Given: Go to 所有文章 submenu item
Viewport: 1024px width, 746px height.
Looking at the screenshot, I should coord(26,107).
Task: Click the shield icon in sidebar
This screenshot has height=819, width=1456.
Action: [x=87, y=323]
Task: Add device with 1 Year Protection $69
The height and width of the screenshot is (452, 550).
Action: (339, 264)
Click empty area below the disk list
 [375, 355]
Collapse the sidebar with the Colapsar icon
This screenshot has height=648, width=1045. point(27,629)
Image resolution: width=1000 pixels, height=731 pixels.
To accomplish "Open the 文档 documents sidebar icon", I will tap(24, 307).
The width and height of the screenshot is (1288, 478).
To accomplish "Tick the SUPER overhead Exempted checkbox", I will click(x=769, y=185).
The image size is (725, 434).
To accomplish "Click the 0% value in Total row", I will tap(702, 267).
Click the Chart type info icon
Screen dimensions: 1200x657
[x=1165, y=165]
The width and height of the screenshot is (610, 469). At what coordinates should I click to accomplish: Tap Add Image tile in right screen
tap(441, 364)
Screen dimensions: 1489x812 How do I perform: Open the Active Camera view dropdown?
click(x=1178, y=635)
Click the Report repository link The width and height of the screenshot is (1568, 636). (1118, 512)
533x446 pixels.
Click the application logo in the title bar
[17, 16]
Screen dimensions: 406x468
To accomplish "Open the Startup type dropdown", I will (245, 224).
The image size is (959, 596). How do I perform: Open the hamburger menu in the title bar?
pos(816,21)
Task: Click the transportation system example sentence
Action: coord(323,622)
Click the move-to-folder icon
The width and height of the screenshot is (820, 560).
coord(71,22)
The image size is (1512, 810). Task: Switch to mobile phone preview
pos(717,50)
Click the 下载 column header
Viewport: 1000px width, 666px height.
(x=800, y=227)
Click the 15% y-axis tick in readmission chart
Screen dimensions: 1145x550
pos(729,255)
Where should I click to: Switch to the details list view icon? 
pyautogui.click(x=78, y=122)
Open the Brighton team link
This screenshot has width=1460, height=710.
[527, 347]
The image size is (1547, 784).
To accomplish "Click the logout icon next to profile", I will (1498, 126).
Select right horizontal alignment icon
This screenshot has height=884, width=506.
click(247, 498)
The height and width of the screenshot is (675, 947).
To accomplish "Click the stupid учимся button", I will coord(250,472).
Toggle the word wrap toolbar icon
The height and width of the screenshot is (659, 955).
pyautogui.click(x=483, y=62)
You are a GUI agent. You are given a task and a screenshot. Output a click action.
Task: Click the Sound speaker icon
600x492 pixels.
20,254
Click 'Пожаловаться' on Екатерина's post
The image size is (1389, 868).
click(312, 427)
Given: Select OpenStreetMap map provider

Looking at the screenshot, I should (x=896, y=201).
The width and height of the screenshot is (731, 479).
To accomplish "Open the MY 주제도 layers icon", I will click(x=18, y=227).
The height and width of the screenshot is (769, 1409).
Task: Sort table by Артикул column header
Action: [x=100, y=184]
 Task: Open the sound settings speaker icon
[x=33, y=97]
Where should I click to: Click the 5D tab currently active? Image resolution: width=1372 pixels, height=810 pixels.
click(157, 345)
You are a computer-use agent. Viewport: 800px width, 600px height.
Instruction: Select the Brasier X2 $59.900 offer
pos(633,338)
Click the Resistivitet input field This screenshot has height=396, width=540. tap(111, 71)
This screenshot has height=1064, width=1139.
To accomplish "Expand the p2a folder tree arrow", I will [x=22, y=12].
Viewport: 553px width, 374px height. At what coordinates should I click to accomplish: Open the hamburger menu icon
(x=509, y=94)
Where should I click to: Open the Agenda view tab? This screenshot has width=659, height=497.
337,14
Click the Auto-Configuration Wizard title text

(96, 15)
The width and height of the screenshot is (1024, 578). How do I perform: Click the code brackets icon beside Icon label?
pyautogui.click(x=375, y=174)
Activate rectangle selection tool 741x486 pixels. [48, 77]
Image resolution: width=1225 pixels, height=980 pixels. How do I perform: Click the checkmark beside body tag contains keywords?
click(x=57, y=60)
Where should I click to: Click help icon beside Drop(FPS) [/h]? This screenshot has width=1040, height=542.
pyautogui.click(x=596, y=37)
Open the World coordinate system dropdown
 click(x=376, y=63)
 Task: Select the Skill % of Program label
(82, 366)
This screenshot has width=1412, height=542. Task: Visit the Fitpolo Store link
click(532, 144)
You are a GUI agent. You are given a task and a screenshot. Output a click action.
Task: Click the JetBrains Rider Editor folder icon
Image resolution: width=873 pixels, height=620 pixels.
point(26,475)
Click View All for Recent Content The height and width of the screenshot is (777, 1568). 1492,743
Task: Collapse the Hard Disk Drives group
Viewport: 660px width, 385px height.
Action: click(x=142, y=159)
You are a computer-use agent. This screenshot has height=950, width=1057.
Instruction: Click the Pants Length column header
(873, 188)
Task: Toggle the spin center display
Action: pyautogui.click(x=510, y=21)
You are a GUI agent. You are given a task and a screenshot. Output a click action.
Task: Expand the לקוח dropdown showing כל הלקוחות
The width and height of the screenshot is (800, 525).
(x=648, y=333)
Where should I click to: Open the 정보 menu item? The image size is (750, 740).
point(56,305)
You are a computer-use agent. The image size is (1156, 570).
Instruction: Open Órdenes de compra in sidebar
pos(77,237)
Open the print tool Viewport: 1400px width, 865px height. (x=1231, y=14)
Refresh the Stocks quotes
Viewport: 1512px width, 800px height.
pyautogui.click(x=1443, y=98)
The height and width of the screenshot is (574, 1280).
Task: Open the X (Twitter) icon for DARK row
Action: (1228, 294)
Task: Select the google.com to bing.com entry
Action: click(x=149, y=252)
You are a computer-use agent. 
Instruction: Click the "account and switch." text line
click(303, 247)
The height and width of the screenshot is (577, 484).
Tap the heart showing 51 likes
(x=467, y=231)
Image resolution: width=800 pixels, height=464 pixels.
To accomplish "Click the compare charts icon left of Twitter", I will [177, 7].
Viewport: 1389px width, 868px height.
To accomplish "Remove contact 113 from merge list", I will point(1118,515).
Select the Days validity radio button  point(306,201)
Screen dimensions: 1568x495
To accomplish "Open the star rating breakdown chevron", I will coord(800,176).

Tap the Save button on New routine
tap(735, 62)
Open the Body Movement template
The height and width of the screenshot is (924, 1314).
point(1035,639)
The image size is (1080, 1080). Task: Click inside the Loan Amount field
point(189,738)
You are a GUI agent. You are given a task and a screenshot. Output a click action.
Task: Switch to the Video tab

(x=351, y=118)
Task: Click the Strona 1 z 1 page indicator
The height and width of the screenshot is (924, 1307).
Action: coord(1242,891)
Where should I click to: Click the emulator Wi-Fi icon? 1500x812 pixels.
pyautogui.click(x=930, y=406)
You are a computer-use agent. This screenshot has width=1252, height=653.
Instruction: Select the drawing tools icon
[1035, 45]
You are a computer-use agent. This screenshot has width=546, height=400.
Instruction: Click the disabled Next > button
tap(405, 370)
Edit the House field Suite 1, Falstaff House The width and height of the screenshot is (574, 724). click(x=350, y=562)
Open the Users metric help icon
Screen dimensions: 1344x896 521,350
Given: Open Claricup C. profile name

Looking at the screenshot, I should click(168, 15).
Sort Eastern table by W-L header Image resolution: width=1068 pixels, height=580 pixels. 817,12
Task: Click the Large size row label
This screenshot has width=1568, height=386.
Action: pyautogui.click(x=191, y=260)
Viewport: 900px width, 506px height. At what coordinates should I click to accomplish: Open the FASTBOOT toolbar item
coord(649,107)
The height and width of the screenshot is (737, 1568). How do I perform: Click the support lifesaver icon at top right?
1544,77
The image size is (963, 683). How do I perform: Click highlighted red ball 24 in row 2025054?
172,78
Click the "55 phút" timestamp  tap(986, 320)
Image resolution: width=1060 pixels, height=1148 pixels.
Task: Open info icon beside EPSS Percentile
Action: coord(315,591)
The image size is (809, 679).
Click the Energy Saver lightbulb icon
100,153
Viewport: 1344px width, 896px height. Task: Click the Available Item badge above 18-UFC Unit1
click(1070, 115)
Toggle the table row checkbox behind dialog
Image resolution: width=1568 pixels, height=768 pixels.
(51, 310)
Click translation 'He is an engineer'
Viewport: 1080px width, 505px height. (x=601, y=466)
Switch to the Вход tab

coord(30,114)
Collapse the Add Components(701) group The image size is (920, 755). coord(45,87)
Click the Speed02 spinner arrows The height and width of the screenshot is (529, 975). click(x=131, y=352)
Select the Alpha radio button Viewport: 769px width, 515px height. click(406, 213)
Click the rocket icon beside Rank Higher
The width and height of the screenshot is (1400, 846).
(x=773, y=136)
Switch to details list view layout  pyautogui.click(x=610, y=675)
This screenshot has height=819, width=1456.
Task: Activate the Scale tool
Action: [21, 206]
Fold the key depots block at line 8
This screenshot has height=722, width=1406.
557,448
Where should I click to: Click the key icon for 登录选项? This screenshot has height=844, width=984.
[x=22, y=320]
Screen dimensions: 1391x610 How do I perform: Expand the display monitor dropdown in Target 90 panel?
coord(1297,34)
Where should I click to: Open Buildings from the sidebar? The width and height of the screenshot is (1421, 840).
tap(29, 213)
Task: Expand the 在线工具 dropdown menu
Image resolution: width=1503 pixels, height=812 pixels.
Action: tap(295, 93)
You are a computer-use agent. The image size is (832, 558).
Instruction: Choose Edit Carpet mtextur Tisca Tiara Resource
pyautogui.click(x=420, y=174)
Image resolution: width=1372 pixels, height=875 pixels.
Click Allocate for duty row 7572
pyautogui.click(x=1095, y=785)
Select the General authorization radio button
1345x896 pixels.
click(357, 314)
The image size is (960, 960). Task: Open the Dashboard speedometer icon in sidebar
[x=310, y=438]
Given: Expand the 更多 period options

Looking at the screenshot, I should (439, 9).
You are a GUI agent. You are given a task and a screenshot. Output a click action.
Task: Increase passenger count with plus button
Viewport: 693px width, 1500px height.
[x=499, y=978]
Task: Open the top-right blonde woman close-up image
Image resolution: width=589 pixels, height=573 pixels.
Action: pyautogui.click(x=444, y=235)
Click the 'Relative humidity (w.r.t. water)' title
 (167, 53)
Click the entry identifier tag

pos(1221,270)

•••

GIVEN EXERCISE -> Could you arrange the records from the line containing "has width=546, height=400." up to and including the line containing "Edit the House" as a numbered list, leaving out any blank lines?

EXERCISE OUTPUT ->
1. You are a computer-use agent. This screenshot has width=546, height=400.
2. Instruction: Click the disabled Next > button
3. tap(405, 370)
4. Edit the House field Suite 1, Falstaff House The width and height of the screenshot is (574, 724). click(x=350, y=562)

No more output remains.